Au-delà des théories du genre: la possibilité de réinventer l’humain

8 semaines, les mardis, 19h00 à 21h00

Quels sont les changements sociaux qui ont conduit à l’étude des théories du genre? Faut-il repenser les définitions de l’être humain, au-delà des ruptures entre le sexe biologique et le genre social? Jusqu’où peut aller la détermination de l’identité personnelle et la construction sociale, au-delà de l’emprise des normes? La justice recherchée dans la lutte contre les discriminations est-elle atteinte? Est-il nécessaire que l’identité personnelle soit stable?
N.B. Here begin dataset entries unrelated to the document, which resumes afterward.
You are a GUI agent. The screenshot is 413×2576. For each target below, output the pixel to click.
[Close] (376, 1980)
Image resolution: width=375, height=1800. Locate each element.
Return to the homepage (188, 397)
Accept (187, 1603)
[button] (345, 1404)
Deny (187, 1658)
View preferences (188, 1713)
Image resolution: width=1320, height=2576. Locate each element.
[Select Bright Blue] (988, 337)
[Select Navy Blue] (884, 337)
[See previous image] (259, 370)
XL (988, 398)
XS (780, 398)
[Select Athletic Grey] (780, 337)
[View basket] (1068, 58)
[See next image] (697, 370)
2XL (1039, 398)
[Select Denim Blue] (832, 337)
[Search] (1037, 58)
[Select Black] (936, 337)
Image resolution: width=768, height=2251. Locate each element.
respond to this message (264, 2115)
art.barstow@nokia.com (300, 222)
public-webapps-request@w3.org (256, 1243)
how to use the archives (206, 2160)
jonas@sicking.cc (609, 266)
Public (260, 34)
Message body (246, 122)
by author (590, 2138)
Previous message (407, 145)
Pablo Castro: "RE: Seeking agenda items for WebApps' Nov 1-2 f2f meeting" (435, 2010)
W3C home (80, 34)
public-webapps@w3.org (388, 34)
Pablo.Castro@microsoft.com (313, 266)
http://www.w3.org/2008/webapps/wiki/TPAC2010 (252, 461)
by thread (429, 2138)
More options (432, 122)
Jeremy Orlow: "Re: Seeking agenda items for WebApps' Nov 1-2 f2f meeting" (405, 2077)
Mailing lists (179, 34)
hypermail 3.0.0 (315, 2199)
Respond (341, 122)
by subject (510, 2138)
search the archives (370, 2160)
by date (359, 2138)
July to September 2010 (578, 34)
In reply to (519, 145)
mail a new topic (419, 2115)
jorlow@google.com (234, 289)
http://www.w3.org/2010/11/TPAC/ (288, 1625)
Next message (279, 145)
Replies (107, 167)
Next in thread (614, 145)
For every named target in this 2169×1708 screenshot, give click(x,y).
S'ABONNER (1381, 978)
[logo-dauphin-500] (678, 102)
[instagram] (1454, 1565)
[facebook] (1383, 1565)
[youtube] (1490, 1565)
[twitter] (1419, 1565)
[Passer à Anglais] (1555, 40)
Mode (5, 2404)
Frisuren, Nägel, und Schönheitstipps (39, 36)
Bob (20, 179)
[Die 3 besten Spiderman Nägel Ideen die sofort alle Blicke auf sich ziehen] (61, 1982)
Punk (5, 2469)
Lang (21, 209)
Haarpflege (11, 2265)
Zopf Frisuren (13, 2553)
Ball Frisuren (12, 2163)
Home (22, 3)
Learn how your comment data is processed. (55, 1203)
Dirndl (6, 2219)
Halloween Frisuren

Canada Reads: TMI Participates

6 weeks, Thursdays, 1:30 to 3:30 p.m. 

Every year in late March the CBC presents Canada Reads. This popular series features five panellists who come together in a “battle of the books” to discuss and defend their choice of the book all Canadians should read. Here at TMI we will enjoy a mini version of Canada Reads. Once CBC releases its shortlist, we will select two books to explore and discuss together. Depending upon the dates and times of the CBC programs, we might be able to gather to listen to the last one to see whether one of our selections won. Join us in this relaxed reading group.